__Task input__

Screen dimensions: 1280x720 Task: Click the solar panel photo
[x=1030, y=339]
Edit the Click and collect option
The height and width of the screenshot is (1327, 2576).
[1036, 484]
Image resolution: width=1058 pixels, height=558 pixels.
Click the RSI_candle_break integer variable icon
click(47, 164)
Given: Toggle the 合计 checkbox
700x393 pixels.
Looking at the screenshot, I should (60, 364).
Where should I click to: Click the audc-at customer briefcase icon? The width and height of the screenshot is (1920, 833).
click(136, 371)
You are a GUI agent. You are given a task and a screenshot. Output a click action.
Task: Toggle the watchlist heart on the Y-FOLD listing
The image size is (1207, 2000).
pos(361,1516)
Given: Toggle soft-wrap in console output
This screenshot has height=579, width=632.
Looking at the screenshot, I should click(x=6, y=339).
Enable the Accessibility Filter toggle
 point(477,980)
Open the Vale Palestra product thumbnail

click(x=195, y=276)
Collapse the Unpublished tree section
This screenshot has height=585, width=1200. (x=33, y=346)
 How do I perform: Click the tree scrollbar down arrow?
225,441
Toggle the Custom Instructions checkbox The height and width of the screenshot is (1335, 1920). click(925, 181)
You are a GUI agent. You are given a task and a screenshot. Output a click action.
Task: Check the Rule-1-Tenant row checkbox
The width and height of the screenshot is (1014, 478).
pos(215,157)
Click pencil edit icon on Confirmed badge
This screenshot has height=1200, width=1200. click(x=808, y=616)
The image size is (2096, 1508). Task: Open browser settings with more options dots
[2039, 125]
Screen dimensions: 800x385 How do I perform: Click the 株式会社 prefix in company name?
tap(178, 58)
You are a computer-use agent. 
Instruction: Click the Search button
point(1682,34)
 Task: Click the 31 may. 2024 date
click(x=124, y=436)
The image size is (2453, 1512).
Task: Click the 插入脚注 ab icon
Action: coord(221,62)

__Problem to work on__
Render the material from its first line through the line containing "Looking at the screenshot, I should click(x=6, y=339)." as a Markdown table with the columns Row and Material line. Give each line its own numbered row, and leave out any blank lines.

__Result for this exercise__
| Row | Material line |
|---|---|
| 1 | Screen dimensions: 1280x720 Task: Click the solar panel photo |
| 2 | [x=1030, y=339] |
| 3 | Edit the Click and collect option |
| 4 | The height and width of the screenshot is (1327, 2576). |
| 5 | [1036, 484] |
| 6 | Image resolution: width=1058 pixels, height=558 pixels. |
| 7 | Click the RSI_candle_break integer variable icon |
| 8 | click(47, 164) |
| 9 | Given: Toggle the 合计 checkbox |
| 10 | 700x393 pixels. |
| 11 | Looking at the screenshot, I should (60, 364). |
| 12 | Where should I click to: Click the audc-at customer briefcase icon? The width and height of the screenshot is (1920, 833). |
| 13 | click(136, 371) |
| 14 | You are a GUI agent. You are given a task and a screenshot. Output a click action. |
| 15 | Task: Toggle the watchlist heart on the Y-FOLD listing |
| 16 | The image size is (1207, 2000). |
| 17 | pos(361,1516) |
| 18 | Given: Toggle soft-wrap in console output |
| 19 | This screenshot has height=579, width=632. |
| 20 | Looking at the screenshot, I should click(x=6, y=339). |